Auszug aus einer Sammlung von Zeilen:
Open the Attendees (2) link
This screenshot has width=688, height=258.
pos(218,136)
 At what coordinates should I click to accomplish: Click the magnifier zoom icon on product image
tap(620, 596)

--

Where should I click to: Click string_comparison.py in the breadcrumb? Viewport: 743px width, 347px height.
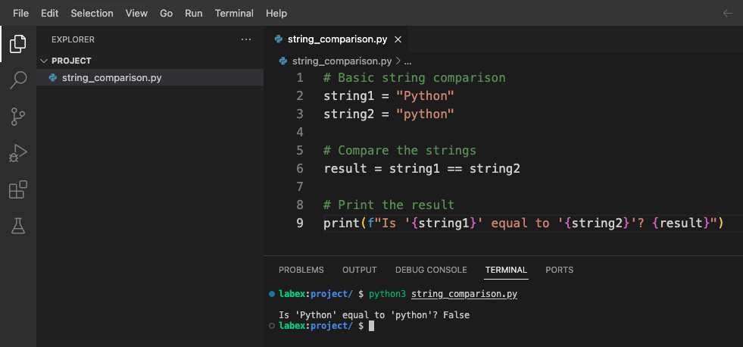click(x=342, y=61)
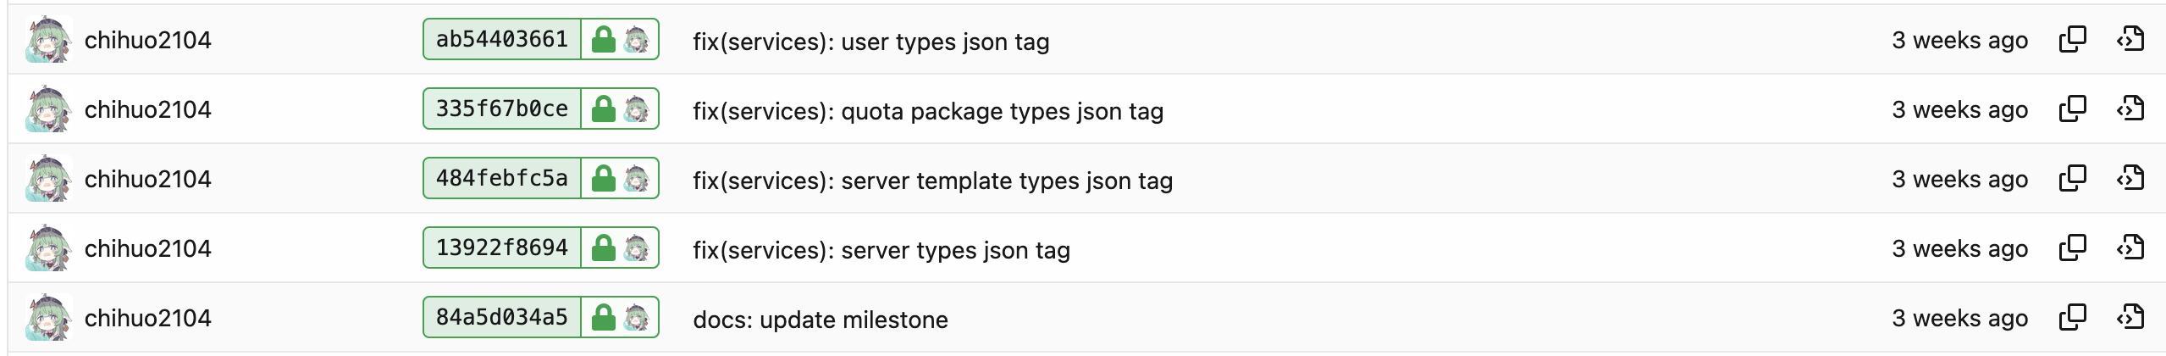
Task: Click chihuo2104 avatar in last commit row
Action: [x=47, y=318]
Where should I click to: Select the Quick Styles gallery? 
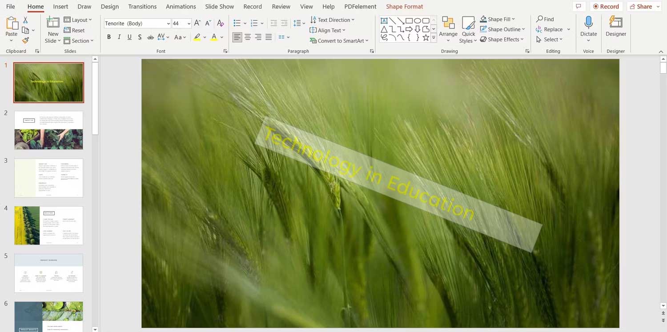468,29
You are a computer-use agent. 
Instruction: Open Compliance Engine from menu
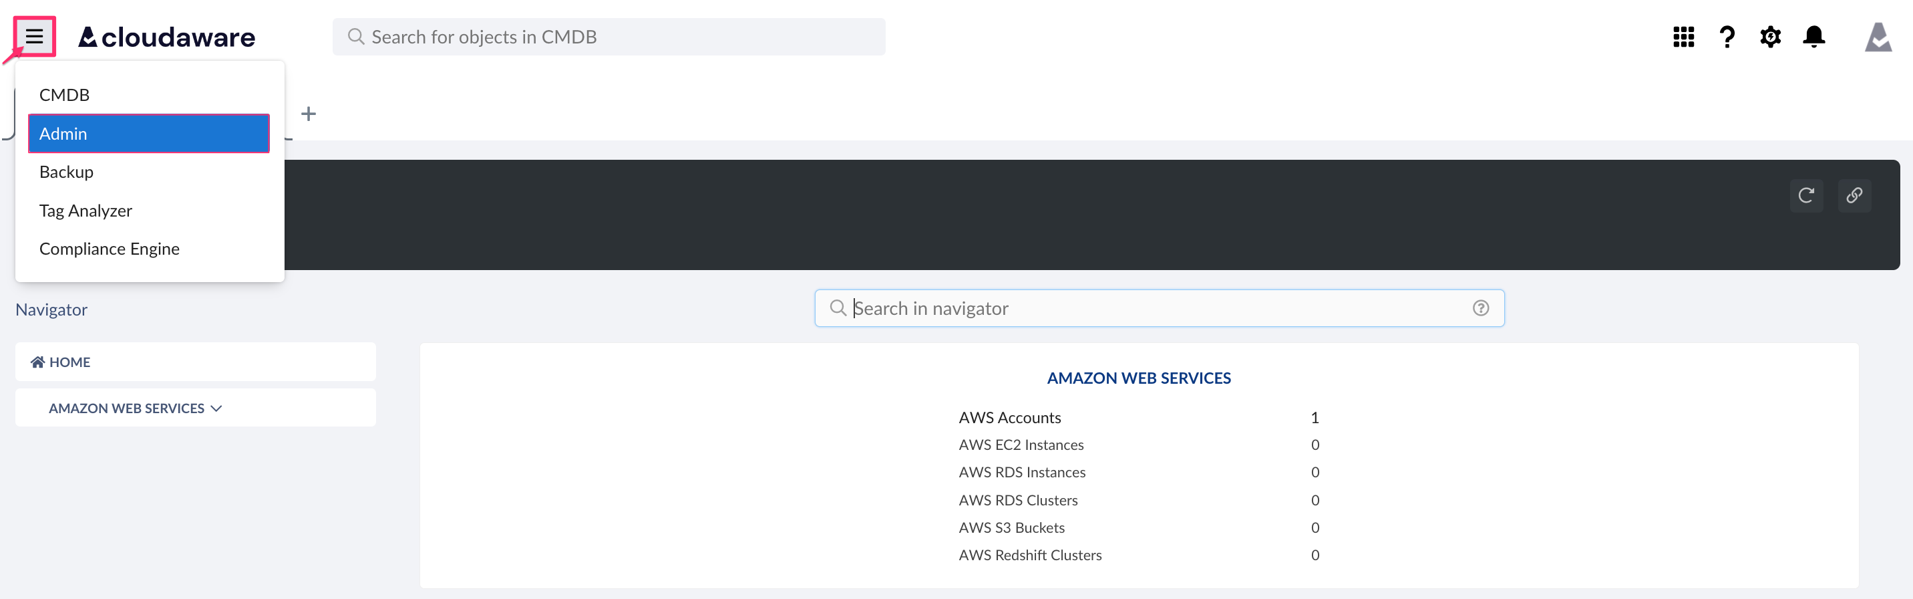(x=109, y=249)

Arbeitsanweisung: Schreib den Abschnitt von der Zeile mit „Open the Attendees (2) link“ bis einschließlich der Zeile mit „tap(620, 596)“ noch einmal ab und ersetze darin „product image“ durch „product photo“. Alles andere bleibt unverändert.

Musterlösung:
Open the Attendees (2) link
This screenshot has width=688, height=258.
pos(218,136)
 At what coordinates should I click to accomplish: Click the magnifier zoom icon on product photo
tap(620, 596)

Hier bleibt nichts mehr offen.